- [ACTIVITY] Transcribe word for word the lines below from the line with "Unified Resilience: Consolidating" through the line with "Collecting on Ransomware", ends included.

Items from a dataset:
* * * * *
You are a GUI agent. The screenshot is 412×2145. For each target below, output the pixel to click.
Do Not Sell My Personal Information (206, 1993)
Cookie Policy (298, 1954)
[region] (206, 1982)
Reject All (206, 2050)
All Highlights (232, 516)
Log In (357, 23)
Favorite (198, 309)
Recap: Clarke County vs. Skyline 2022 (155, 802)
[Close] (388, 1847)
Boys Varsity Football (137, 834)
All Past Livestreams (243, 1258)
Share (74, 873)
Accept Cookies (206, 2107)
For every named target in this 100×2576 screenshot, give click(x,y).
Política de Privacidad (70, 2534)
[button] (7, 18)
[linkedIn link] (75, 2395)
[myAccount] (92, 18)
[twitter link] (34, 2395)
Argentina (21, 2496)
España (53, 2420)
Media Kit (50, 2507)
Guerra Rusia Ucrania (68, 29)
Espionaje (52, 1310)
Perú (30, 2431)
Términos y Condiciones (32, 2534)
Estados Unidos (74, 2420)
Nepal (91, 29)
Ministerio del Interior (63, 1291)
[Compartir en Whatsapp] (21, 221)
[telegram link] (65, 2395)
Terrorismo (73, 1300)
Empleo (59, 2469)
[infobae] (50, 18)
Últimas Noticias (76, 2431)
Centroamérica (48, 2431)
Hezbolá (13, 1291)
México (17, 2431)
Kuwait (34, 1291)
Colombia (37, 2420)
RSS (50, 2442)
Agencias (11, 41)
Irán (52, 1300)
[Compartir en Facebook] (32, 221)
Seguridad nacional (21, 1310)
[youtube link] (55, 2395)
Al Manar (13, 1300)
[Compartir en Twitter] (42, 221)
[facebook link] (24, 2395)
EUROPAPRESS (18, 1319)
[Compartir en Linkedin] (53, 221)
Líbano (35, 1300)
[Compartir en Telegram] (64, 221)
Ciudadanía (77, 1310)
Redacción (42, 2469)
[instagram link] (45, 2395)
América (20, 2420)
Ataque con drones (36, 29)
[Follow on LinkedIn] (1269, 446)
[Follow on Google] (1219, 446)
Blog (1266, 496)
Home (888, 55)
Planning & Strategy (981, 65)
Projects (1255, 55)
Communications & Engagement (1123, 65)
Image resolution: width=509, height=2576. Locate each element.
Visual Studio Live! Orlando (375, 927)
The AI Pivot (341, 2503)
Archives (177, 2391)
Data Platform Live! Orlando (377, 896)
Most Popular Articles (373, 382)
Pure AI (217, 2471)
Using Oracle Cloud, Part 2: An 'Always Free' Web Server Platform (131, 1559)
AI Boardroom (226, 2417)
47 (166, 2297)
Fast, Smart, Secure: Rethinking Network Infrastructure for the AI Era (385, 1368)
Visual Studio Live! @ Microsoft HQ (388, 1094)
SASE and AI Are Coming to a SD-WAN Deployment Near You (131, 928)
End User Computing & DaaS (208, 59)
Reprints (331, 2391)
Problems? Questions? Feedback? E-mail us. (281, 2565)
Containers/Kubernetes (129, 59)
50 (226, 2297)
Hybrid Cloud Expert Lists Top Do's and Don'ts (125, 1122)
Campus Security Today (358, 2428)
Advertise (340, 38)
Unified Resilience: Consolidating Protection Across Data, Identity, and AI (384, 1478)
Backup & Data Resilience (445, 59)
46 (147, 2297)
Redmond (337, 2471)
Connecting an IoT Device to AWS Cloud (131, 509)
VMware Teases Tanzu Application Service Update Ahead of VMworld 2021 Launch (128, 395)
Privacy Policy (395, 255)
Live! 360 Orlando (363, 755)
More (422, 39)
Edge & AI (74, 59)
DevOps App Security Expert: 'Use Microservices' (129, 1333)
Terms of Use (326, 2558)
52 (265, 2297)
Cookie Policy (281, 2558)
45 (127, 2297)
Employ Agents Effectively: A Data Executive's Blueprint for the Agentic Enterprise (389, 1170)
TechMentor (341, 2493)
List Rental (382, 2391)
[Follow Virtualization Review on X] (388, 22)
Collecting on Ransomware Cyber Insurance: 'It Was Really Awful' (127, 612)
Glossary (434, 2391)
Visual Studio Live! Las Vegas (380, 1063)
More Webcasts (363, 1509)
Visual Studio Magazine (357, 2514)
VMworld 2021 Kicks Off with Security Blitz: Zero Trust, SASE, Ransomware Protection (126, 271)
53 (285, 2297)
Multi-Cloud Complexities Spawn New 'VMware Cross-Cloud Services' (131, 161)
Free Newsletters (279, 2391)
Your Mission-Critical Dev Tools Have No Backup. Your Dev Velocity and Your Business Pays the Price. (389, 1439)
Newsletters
* * * * *
- [WRITTEN SOLUTION]
Unified Resilience: Consolidating Protection Across Data, Identity, and AI (384, 1478)
Backup & Data Resilience (445, 59)
46 (147, 2297)
Redmond (337, 2471)
Connecting an IoT Device to AWS Cloud (131, 509)
VMware Teases Tanzu Application Service Update Ahead of VMworld 2021 Launch (128, 395)
Privacy Policy (395, 255)
Live! 360 Orlando (363, 755)
More (422, 39)
Edge & AI (74, 59)
DevOps App Security Expert: 'Use Microservices' (129, 1333)
Terms of Use (326, 2558)
52 (265, 2297)
Cookie Policy (281, 2558)
45 (127, 2297)
Employ Agents Effectively: A Data Executive's Blueprint for the Agentic Enterprise (389, 1170)
TechMentor (341, 2493)
List Rental (382, 2391)
[Follow Virtualization Review on X] (388, 22)
Collecting on Ransomware Cyber Insurance: 'It Was Really Awful' (127, 612)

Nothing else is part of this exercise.